Archive 17/01/2023.

RefCount performance

TheComet

I have some thoughts on how reference counting is implemented.

As of now, for every object in Urho3D that inherits from RefCounted (so nearly everything in the engine and most of the stuff in a user’s application) there will be two calls to malloc. One to allocate the object and another for allocating the RefCount object: https://github.com/urho3d/Urho3D/blob/master/Source/Urho3D/Container/RefCounted.cpp#L33

The question here is: Is calling malloc twice having any impact on performance? Or are there other things that outweigh the cost of allocating?

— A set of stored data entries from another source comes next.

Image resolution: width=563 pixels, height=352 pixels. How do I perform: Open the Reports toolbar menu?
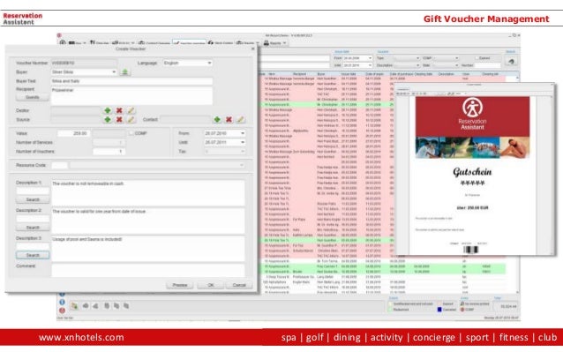[x=275, y=43]
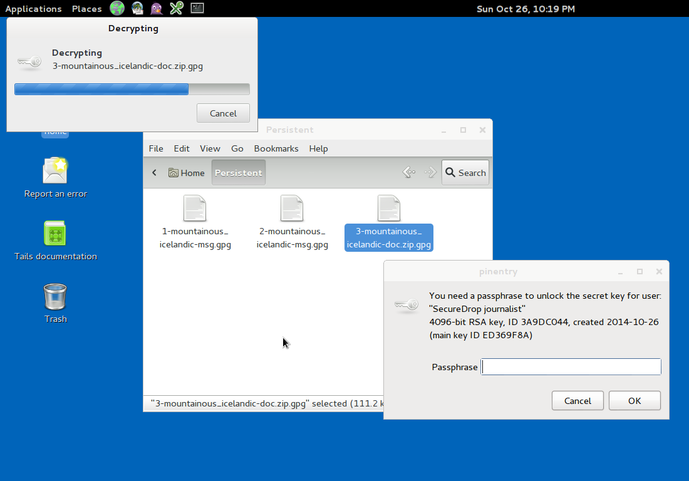The image size is (689, 481).
Task: Open KeePassX password manager panel icon
Action: pos(177,8)
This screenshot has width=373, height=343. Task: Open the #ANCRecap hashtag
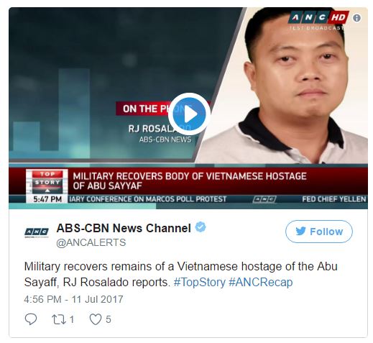point(261,282)
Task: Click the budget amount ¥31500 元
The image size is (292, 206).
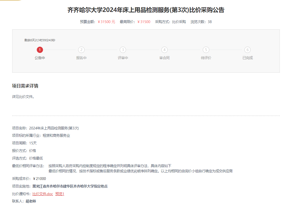Action: coord(106,22)
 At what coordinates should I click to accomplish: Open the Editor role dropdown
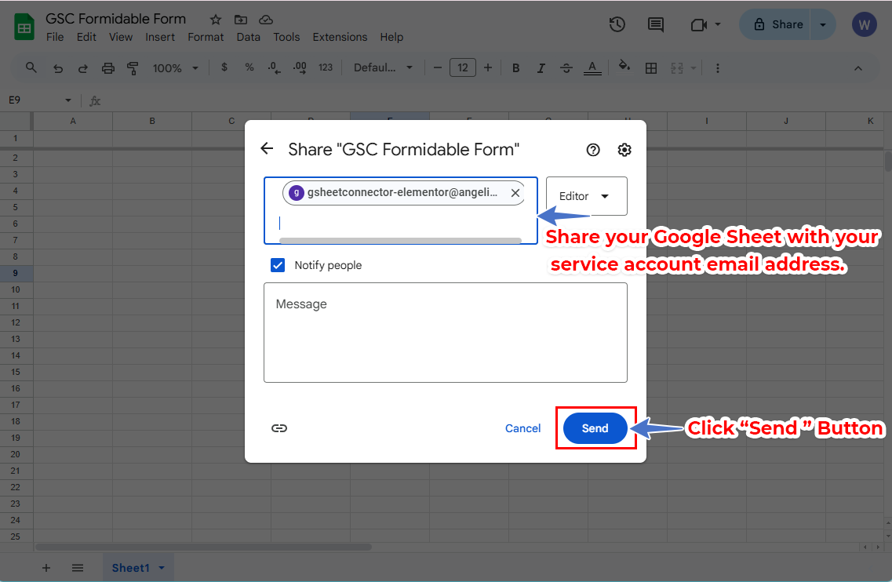point(586,196)
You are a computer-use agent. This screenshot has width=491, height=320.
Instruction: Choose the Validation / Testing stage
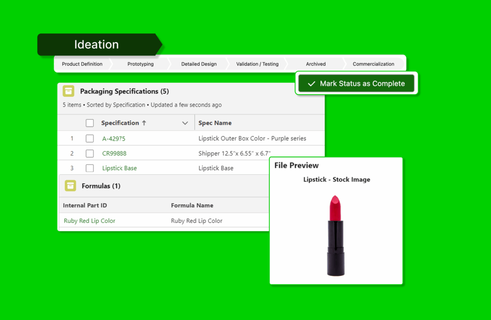(257, 64)
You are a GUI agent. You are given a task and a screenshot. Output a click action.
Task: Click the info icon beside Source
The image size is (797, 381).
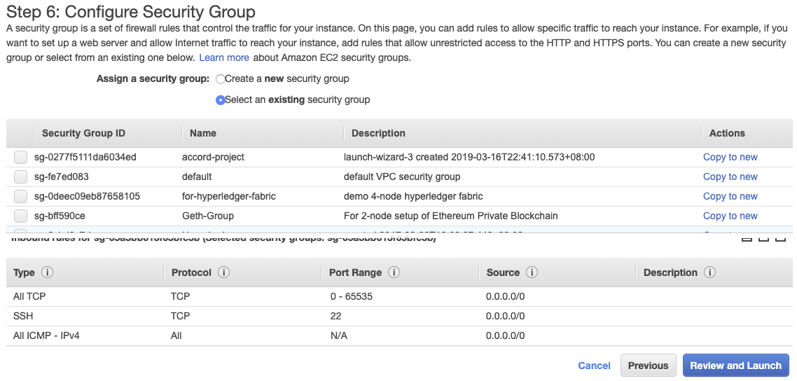[x=532, y=272]
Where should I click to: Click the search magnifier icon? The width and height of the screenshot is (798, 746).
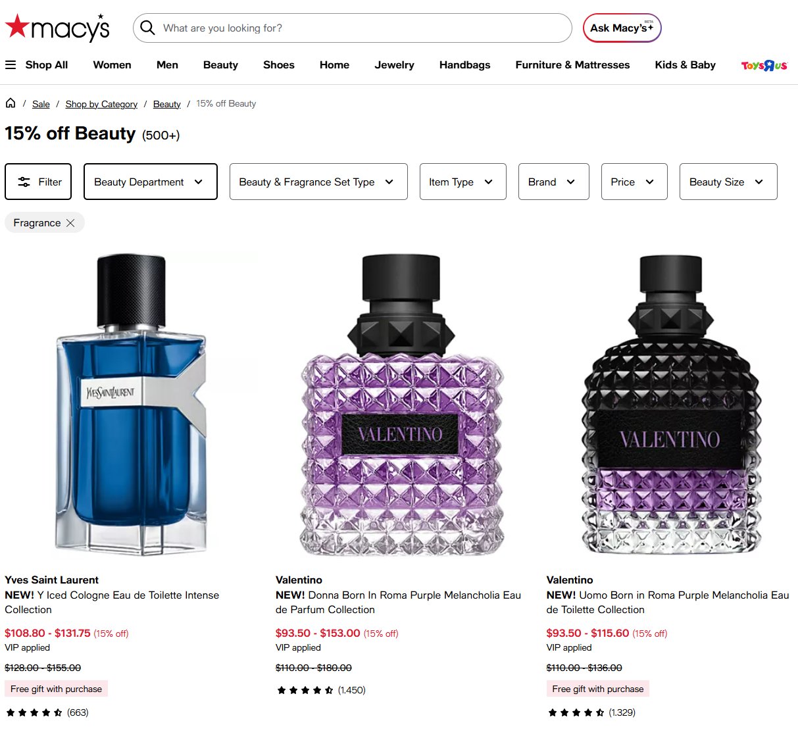(148, 28)
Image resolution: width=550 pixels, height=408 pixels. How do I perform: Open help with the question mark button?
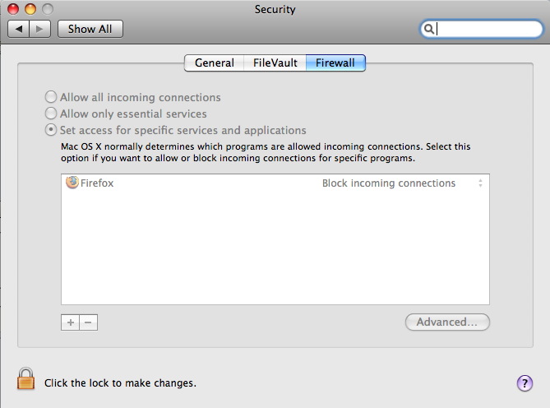tap(525, 383)
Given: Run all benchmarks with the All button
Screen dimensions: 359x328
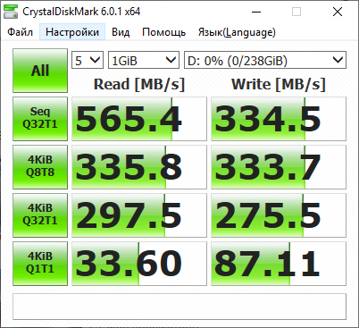Looking at the screenshot, I should tap(40, 71).
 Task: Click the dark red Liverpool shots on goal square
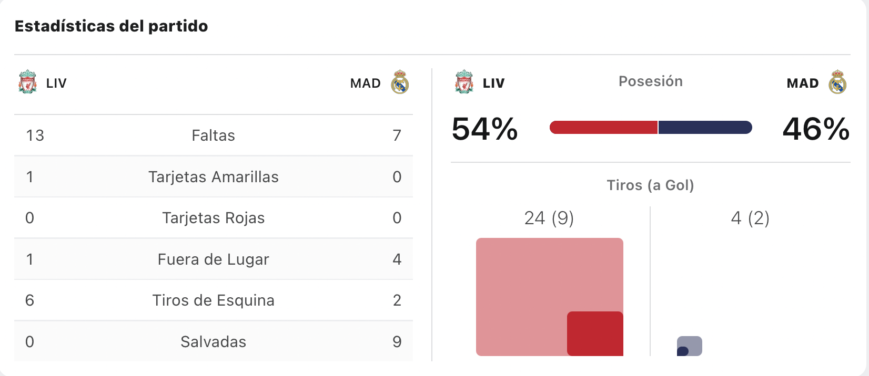coord(595,333)
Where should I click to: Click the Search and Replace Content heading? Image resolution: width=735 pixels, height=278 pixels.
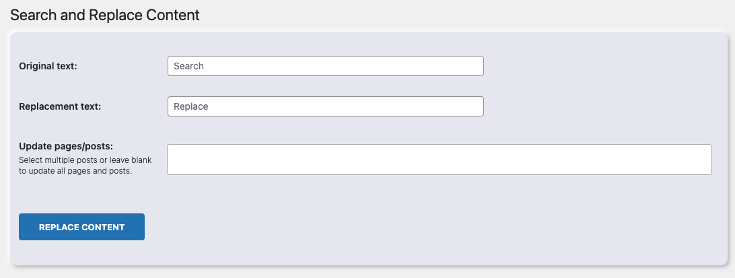coord(105,15)
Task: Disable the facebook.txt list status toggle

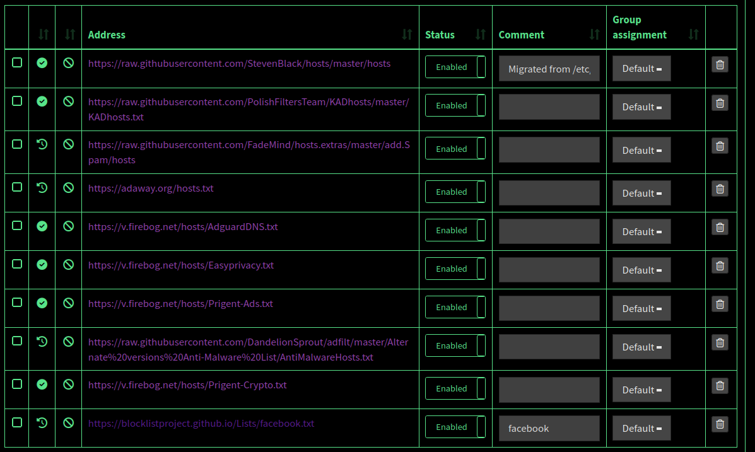Action: (x=455, y=427)
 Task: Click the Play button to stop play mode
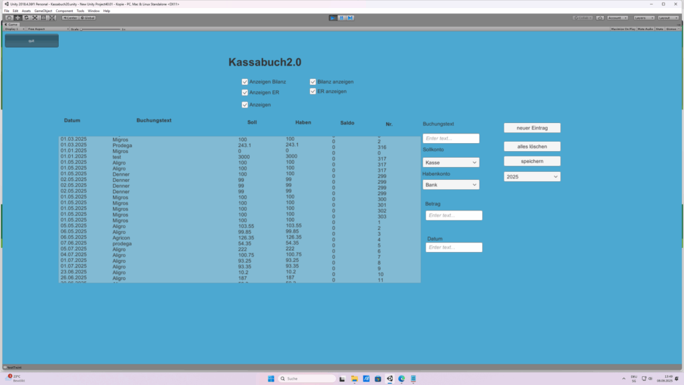[333, 17]
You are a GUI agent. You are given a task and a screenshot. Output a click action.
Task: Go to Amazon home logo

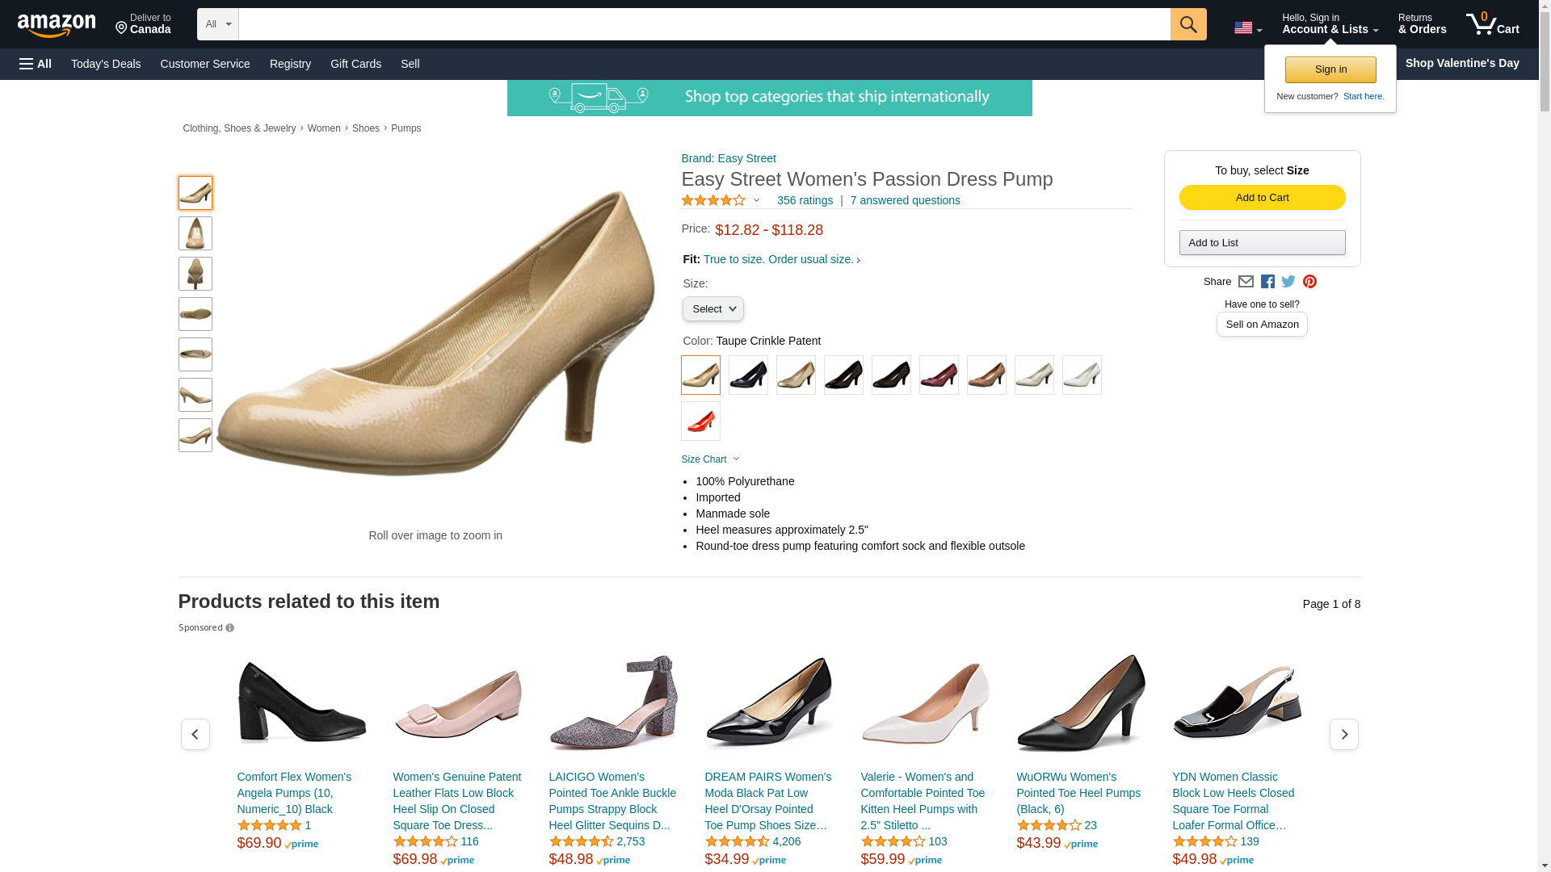pyautogui.click(x=57, y=26)
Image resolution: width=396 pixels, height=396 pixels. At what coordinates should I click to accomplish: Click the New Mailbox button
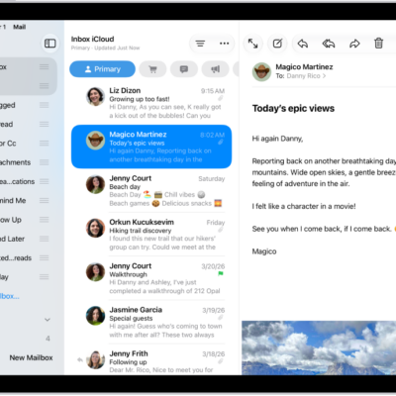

If this is a concern, then I have two ideas. The first is to inline refs_ and weakRefs_ into RefCounted and get rid of RefCount entirely. In order for weakrefs to still work, the conditions for when the object is destructed and freed would have to be modified: Call the destructor when refs_ reaches zero, free the memory when weakRefs_ reaches zero. This has the advantage of only having a single malloc call and the refcounts are located close to the object itself which makes the cache more coherent. The disadvantage is the additional delete logic, having to overload operator new, and the object remains allocated as long as there are weak references pointing to it.

Another idea might be to have a memory pool for RefCount objects. This would improve allocation speed but the refcount would be located far away from the object in memory, which is bad news for the cache whenever you modify the refcounts.

I’d like to hear your thoughts. Maybe this whole thing is also not an issue.

Eugene

Once you called dtor, you are not allowed to read or modify any part of the object.
/>

Once you have global pool for something, you must care about threading. So it should be thread-local pool. Not so easy, questionable performance.

S.L.C

Either way you go there’s something to be lost. Threading issues with memory pools, memory issues with moving it into the same class.

And if you try to do it like a shared pointer thing where you store the counter and instance in the same structure to be near each-other, you end up “leaking” memory because if there’s still a weak reference you can’t release the counter and thus you can’t release the memory for the actual instance. Not to mention that you get a few inconveniences.

Either way it gets nasty. That’s why shared_ptr and similar smart pointers use a similar counter that is allocated separately. And ReferenceCounted is no different than that.

If you do have a memory allocator that can allocate the counter near the instance, you could just overwrite the new operator to replace the default behavior. Should reduce the number of changes to be made to existing code.

TheComet

Good point. Maybe it’s possible to do as @S.L.C said, somehow allocate RefCount near the object being refcounted. Or perhaps even allocating a larger block of memory to fit both and constructing them next to each other?

In the grand scheme of things, this probably won’t matter too much for two reasons: 1) weak references aren’t that common and 2) the refcounted objects all have a relatively small memory footprint. I can’t think of any single Urho class that requires over, say, 1kB of memory when allocated.

I’m just thinking out loud here. I’ll have to actually do some measurements.

Eugene

You know, we have 50% single-threaded rendering with constant memory reallocation for per-batch instancing buffers…

Every time I see yet another thread about optimizing refcnt, or optimizing string copies, or complains about probably slow new attributes, I want to say “Sweet summer child…”

orefkov

Imho, by optimizing refcount allocation in 100 times, common programm performance increased by 0.01%
Do you have profiled tests telling that It is bottleneck for engine?

1vanK

memory fragmentation is problem also

cosar

I think cache misses and memory fragmentation can lead to performance issues and should not be neglected. On top of that, proper profiling on core mechanics is hard to achieve, so it’s very difficult to asses the impact.
There might be another way that will avoid double allocation and non-contiguous memory, and without detaching the destructor from the deallocation.
Instead of a weak reference counter, we can have a weak reference double linked list (weak_ptr containing node information), with the head kept in RefCounted. The penalty is a tail insert at weak reference creation, a node removal at breaking the weak reference, and a list traversal at object destruction (when strong refs go to zero) to invalidate existing weak refs.
The assumption is that weak references are used just occasionally to break circular dependencies and that most objects don’t have weak refs to them.

1vanK

Actually after using std::make_shared() memory is freed only after all weak_refs is deleted, so we can do the same and just move refcounters into objects

cosar

That’s what TheComet’s first proposal was (and the easiest to implement). If delayed memory freeing is not an issue, then this looks like the best approach.